Exercise: Could you reproduce every entry that follows, exactly as shown?

+++ Task input

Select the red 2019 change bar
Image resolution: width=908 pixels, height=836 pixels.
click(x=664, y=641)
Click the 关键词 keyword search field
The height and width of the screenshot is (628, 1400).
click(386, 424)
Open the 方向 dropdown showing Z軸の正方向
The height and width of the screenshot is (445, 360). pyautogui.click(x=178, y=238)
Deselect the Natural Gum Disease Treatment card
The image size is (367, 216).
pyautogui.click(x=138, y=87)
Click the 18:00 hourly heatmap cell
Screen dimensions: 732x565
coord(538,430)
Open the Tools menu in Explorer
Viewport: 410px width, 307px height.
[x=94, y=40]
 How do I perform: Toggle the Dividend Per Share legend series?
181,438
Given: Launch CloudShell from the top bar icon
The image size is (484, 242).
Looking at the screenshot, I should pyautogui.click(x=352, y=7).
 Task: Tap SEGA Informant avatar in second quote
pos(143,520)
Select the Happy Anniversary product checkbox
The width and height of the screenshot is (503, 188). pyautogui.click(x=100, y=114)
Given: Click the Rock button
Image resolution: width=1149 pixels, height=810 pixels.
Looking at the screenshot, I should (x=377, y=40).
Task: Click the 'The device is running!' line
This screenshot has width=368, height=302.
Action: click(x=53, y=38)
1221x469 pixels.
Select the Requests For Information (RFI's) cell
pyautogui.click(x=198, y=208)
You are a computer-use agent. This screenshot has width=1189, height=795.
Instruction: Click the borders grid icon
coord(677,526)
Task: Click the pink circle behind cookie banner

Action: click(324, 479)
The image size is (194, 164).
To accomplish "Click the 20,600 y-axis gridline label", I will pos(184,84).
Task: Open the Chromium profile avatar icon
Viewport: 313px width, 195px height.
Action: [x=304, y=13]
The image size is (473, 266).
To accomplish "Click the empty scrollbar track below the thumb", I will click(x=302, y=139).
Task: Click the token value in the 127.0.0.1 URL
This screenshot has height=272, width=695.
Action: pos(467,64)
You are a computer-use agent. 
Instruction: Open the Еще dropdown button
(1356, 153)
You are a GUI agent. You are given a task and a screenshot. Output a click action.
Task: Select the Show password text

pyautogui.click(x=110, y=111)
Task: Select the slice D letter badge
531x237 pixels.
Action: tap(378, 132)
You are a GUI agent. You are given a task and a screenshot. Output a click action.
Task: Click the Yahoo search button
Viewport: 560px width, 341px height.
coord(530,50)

++++++

Result of this task:
Select the red 2019 change bar
Image resolution: width=908 pixels, height=836 pixels.
click(x=664, y=641)
Click the 关键词 keyword search field
The height and width of the screenshot is (628, 1400).
click(386, 424)
Open the 方向 dropdown showing Z軸の正方向
The height and width of the screenshot is (445, 360). pyautogui.click(x=178, y=238)
Deselect the Natural Gum Disease Treatment card
The image size is (367, 216).
pyautogui.click(x=138, y=87)
Click the 18:00 hourly heatmap cell
Screen dimensions: 732x565
coord(538,430)
Open the Tools menu in Explorer
Viewport: 410px width, 307px height.
[x=94, y=40]
 How do I perform: Toggle the Dividend Per Share legend series?
181,438
Given: Launch CloudShell from the top bar icon
The image size is (484, 242).
Looking at the screenshot, I should pyautogui.click(x=352, y=7).
 Task: Tap SEGA Informant avatar in second quote
pos(143,520)
Select the Happy Anniversary product checkbox
The width and height of the screenshot is (503, 188). pyautogui.click(x=100, y=114)
Given: Click the Rock button
Image resolution: width=1149 pixels, height=810 pixels.
Looking at the screenshot, I should (x=377, y=40).
Task: Click the 'The device is running!' line
This screenshot has width=368, height=302.
Action: click(x=53, y=38)
1221x469 pixels.
Select the Requests For Information (RFI's) cell
pyautogui.click(x=198, y=208)
You are a computer-use agent. This screenshot has width=1189, height=795.
Instruction: Click the borders grid icon
coord(677,526)
Task: Click the pink circle behind cookie banner

Action: click(324, 479)
The image size is (194, 164).
To accomplish "Click the 20,600 y-axis gridline label", I will pos(184,84).
Task: Open the Chromium profile avatar icon
Viewport: 313px width, 195px height.
Action: [x=304, y=13]
The image size is (473, 266).
To accomplish "Click the empty scrollbar track below the thumb", I will click(x=302, y=139).
Task: Click the token value in the 127.0.0.1 URL
This screenshot has height=272, width=695.
Action: pos(467,64)
You are a computer-use agent. 
Instruction: Open the Еще dropdown button
(1356, 153)
You are a GUI agent. You are given a task and a screenshot. Output a click action.
Task: Select the Show password text

pyautogui.click(x=110, y=111)
Task: Select the slice D letter badge
531x237 pixels.
Action: tap(378, 132)
You are a GUI agent. You are given a task and a screenshot. Output a click action.
Task: Click the Yahoo search button
Viewport: 560px width, 341px height.
coord(530,50)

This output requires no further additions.